El 28 de julio, por ejemplo, murió en el hospital universitario de Los Andes, Mérida, un hombre de 61 años de edad, porque supuestamente ingirió un químico fertilizante “de manera accidental”. El hombre era oriundo de Santa Elena de Arenales, una zona rural de ese estado, al sur del Lago de Maracaibo, donde se presume que los habitantes pueden distinguir el sabor y olor de una sustancia de este tipo.

Es llamativa la proliferación de expedientes de muertes en averiguación. En algunos, incluso, las víctimas aparecen con heridas por armas cortantes, pero quedan en esa categoría, según Briceño, “porque se desconoce la intencionalidad de la acción”.

Uno de estos casos pudo presentarse en una vivienda de Sabaneta de Barinas, el 31 de julio.

Ese día, el dueño del inmueble, Argenis Rangel, tomó a un cochino por las patas traseras con el propósito de sacrificarlo. Al parecer, en la faena había testigos. El porcino, desde luego, chillaba y se retorcía para zafarse. Según el parte policial, una de sus patadas golpeó la mano en la que el hombre de 57 años de edad portaba el cuchillo para el sacrificio. El utensilio terminó clavado en la región esternal izquierda. Cuando llegaron al hospital Jesús Camacho, ya el campesino había muerto.

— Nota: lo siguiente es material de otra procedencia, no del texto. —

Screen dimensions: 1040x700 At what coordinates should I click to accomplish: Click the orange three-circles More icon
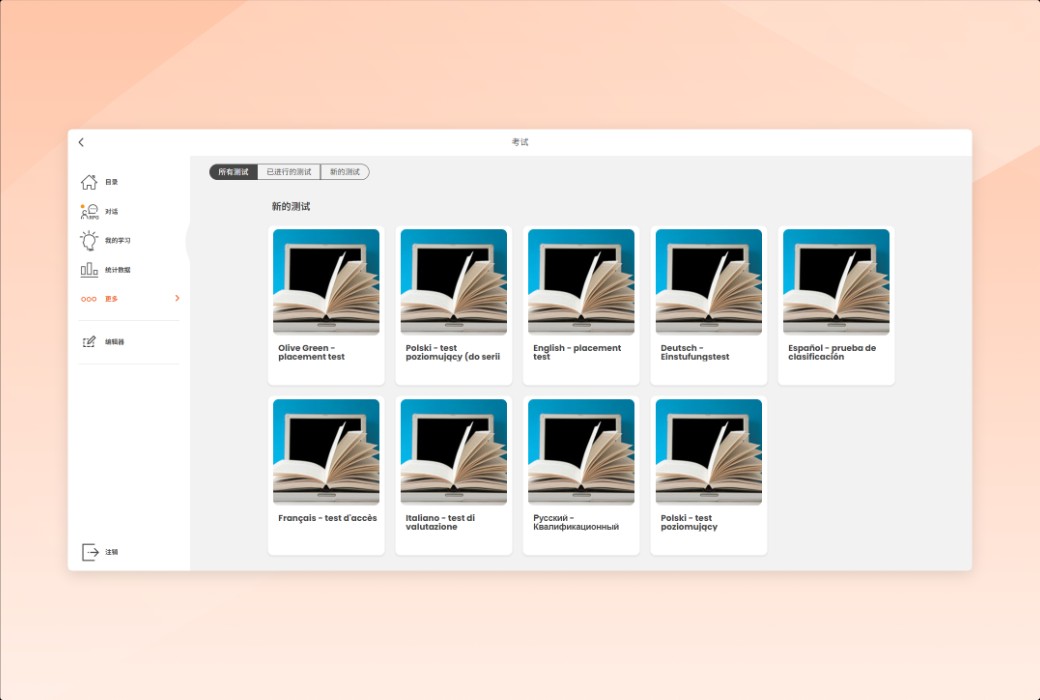(89, 299)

El caso quedó catalogado como una muerte accidental.

Pero no todos ocurren en sitios apartados.

El 13 de mayo, por ejemplo, un hombre de 38 años de edad falleció luego de permanecer cuatro días hospitalizado en El Llanito. Lo trasladaron desde su residencia, ubicada en Las Minas de Baruta, donde supuestamente ocurrió el hecho fatal. Familiares relataron a la policía que el sujeto manipulaba un cableado de Cantv, cuando perdió el equilibrio y cayó justo donde estaba un palo de escoba, que se le incrustó en el recto. La causa de muerte: “caída de altura”.

Las muertes en averiguación han proliferado en todo el país, hasta el punto en que ya son más numerosas que los homicidios. De acuerdo con cifras conocidas extraoficialmente, durante la primera mitad del año fueron iniciados 1816 expedientes en los que no se sabía a ciencia cierta la causa del fallecimiento. Esto es 37% más que las muertes consecuencia de hechos delictivos.

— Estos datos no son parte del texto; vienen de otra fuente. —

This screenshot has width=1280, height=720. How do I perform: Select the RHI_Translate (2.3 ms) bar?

El incremento de este tipo de muertes, además, es un subproducto de la emergencia que vive el país. En la primera mitad del año, por lo menos setenta personas perdieron sus vidas electrocutadas, ya sea porque intentaron conectarse ilegalmente al cableado o porque tuvieron un contacto no buscado con las líneas de transmisión. Por estas muertes nadie se responsabiliza. Tampoco por las 53 víctimas de explosiones de bombonas y tuberías de gas doméstico en mal estado. En el último caso, fallecieron Carmen Aurora Álvarez, de 67 años de edad, y su hijo Gabriel Bastos, de 46 años, cuando estalló un recipiente del fluido en una casa del sector Santa Ana de Carapita. Bastos, por cierto, agonizó durante doce días.

Es cierto que todos los días ocurren accidentes fatales. Pero en una situación de emergencia generalizada como la venezolana, los accidentes se hacen más frecuentes, y sus consecuencias se tornan mortales con mayor facilidad.